ROCKWALL, TX – October 8, 2020 — We sat on the floor hugging our knees to our chest for protection, wide-eyed at the scene before us. Several people with the same ghastly appearance stumbled forward— not in living color but in half-dead black and white.
That was my first encounter with zombies, when Mom allowed my sister and me to stay up late one Friday night to watch a scary movie. It may have been the only time I forgot to eat my popcorn.
Zombies have maintained a steady following for decades, which may have something to do with people facing their fear of disease, or death, or life after death. But it’s a gruesome type of therapy to entertain yourself with the walking dead—rotting flesh, infected and infecting.
I recently observed some modern-day, civilized zombies (although they might refer to themselves in another way since their particular form of mindlessness begins with exercise).
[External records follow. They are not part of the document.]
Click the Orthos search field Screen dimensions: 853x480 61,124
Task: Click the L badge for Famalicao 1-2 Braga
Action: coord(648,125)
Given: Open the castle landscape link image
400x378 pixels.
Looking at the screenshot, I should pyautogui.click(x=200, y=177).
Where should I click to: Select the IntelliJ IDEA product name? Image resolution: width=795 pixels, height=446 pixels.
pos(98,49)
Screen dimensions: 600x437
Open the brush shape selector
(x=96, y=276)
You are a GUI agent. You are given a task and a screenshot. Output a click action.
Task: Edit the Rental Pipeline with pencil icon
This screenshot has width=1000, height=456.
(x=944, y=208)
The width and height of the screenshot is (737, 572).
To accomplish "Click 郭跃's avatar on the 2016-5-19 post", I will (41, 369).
I’d seated myself at the only empty picnic table with a shade tree for an hour of reading while my husband and son hiked.
The group of young women sat cross-legged in a circle on a blanket with several babies stowed in a playpen beside them. I assumed they gathered for social and health benefits, but after some low humming they rose and surrounded my shade tree. As they caressed the tree with long strokes, they chanted unintelligible words. When the women’s voices grew shrill with laughter, the babies began centering on their own self-actualization—wailing for their mothers’ attention.
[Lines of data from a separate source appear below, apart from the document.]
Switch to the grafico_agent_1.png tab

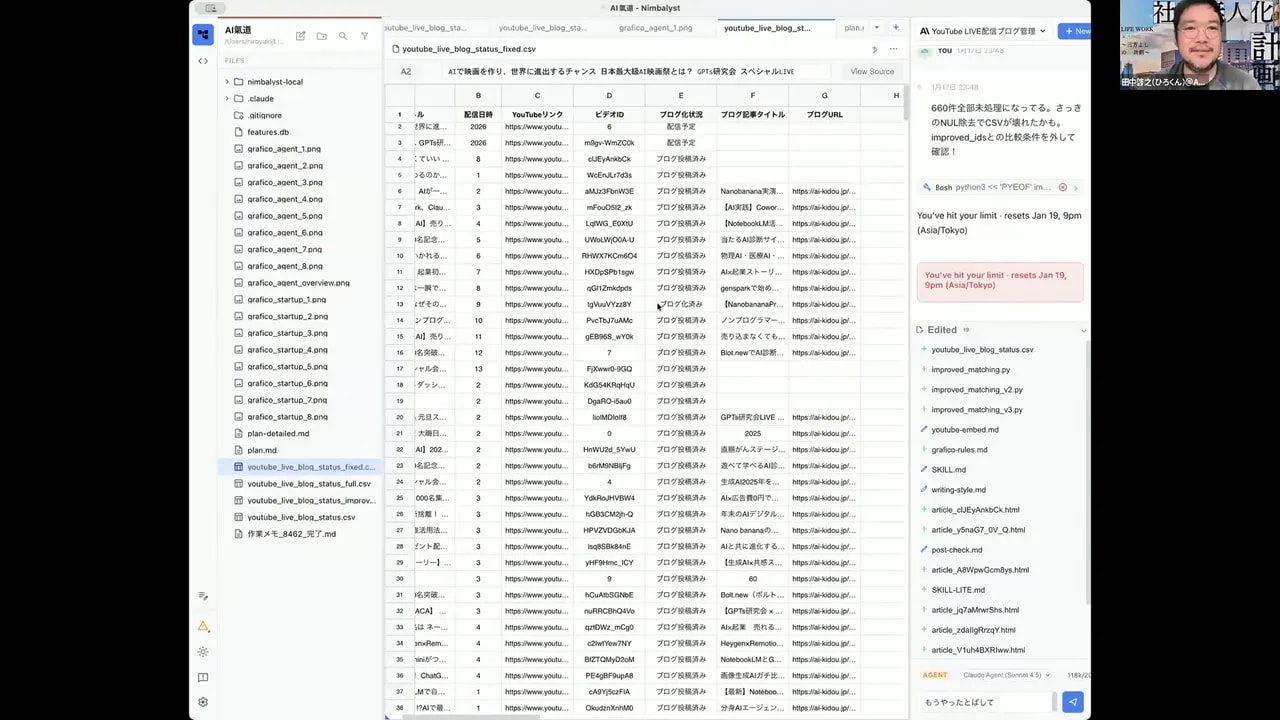655,28
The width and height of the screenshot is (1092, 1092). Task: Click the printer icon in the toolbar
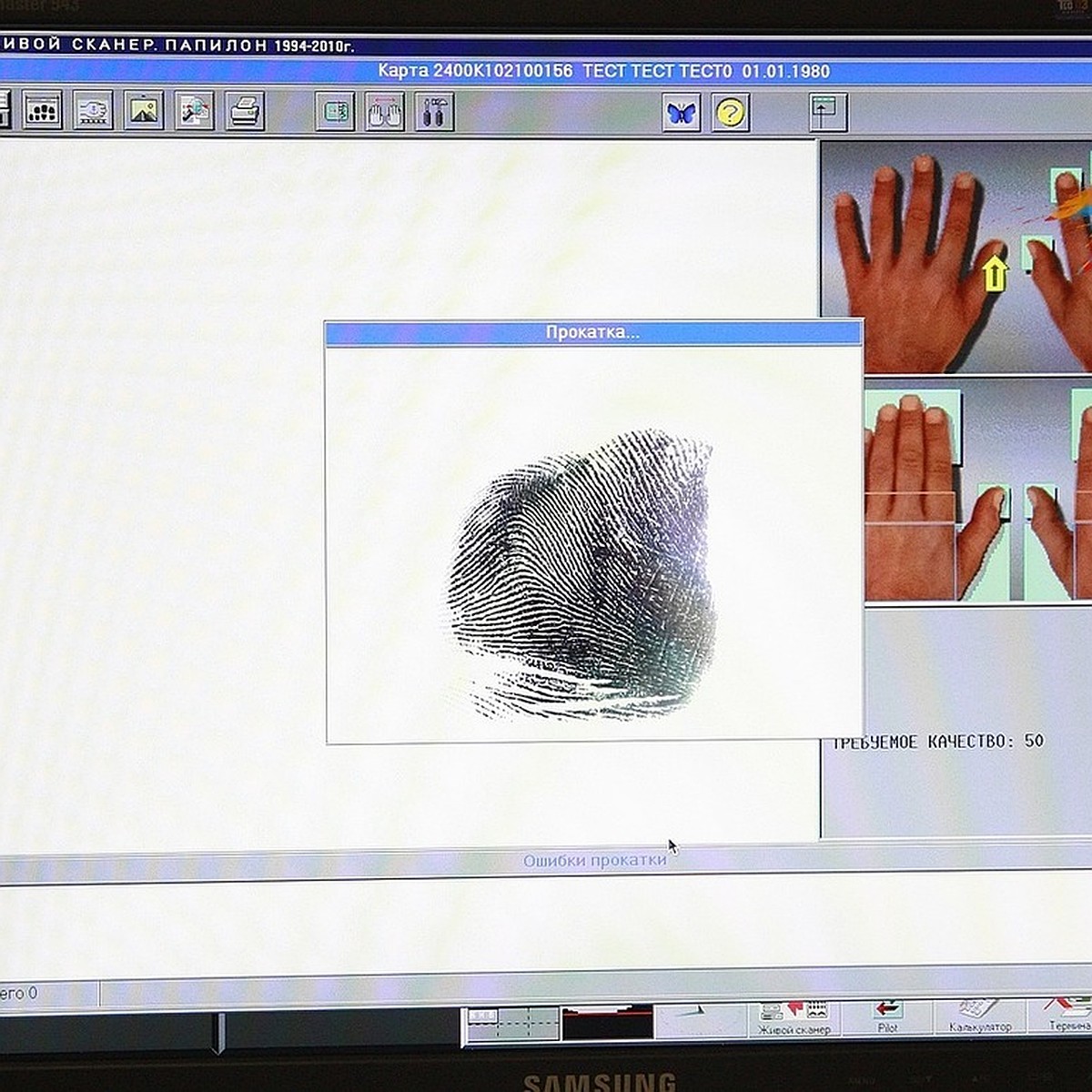pos(244,111)
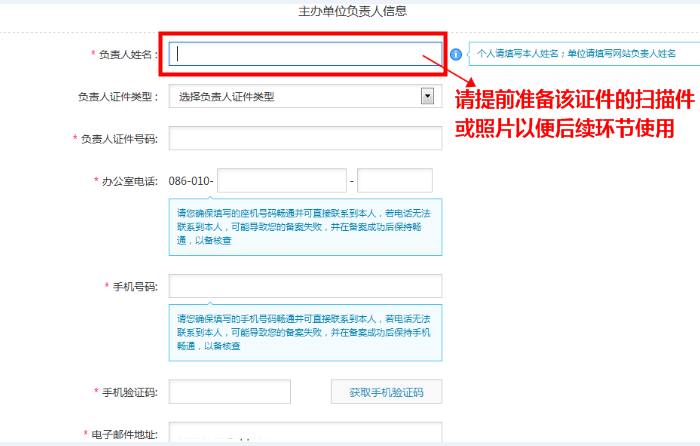Click the 电子邮件地址 input field
Viewport: 700px width, 446px height.
tap(305, 433)
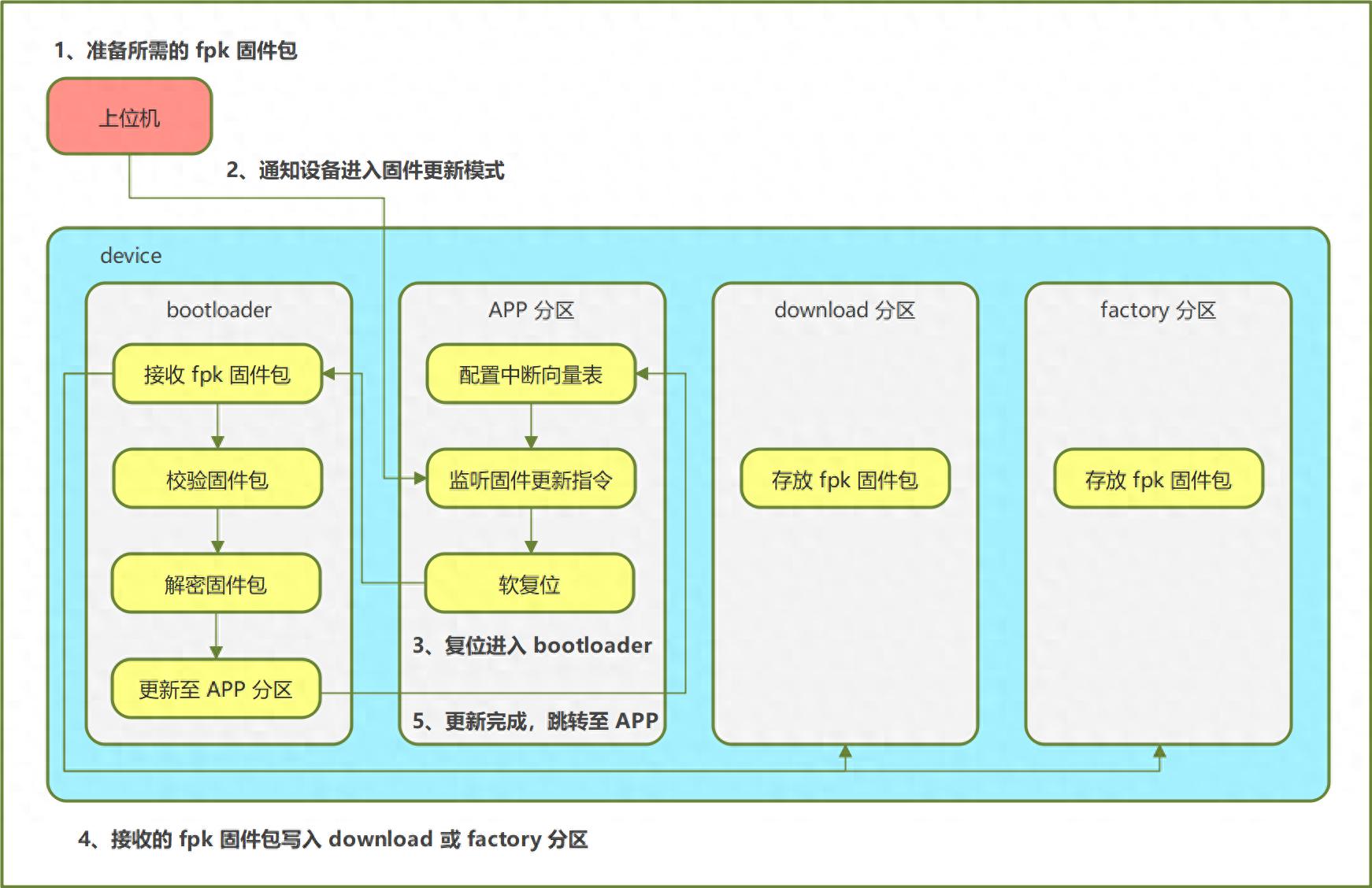Click the 3、复位进入 bootloader annotation

[532, 646]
I felt sorry for those women and children. They’re soaking in the world’s counterfeit light in place of “the light of the world” (John 8:12*). Pastor Tim Keller says, “Christ gives us true things to think about that overcome the darkness of this life, while others say ‘just hum loudly and look away.’”
However, I do not condemn those who seek to fill a spiritual void since I, too, was once a zombie. According to the Apostle Paul, I was dead in my sins while I “followed the ways of this world” (Ephesians 2:2).
Paul, sent by the Lord to minister to Gentile nations that did not know God, explained that, without Christ, we are the walking dead. “All of us also lived among them at one time, gratifying the cravings of our sinful nature and following its desires and thoughts” (Eph. 2:3). He observed the futility of those “separated from the life of God,” who have “lost all sensitivity” (Eph. 4:18 – 19).
The nations currently hope for a return to normal through an effective vaccine against the deadly virus that plagues us. But our normal world features untold suffering from the problem of sin. Greed, strife, deceit and all kinds of depravity will continue to plague our world. And troubled souls will still seek relief through escape mechanisms and mind-altering substances.
However, “a new and living way opened for us” that allows us to “draw near to God” (Hebrews 10:20, 22). We don’t have to stumble through life infected with sin.
Ezekiel 36:26 foretold of the transformation the Messiah would bring: “I will give you a new heart and put a new spirit in you; I will remove from you your heart of stone and give you a heart of flesh.” This Old Testament promise was fulfilled in Jesus Christ, who came to seek and to save the spiritually lost and confused, even those who were demon-possessed.
“Do not conform any longer to the pattern of this world, but be transformed by the renewing of your mind” (Romans 12:2).
*Scriptures from the New International Version
By Patti Richter. Patti writes and edits Christian faith articles and has co-authored Signs of His Presence: Experiencing God’s Comfort in Times of Suffering (March 2019). Read more of her essays at blueribbonnews.com/category/faith.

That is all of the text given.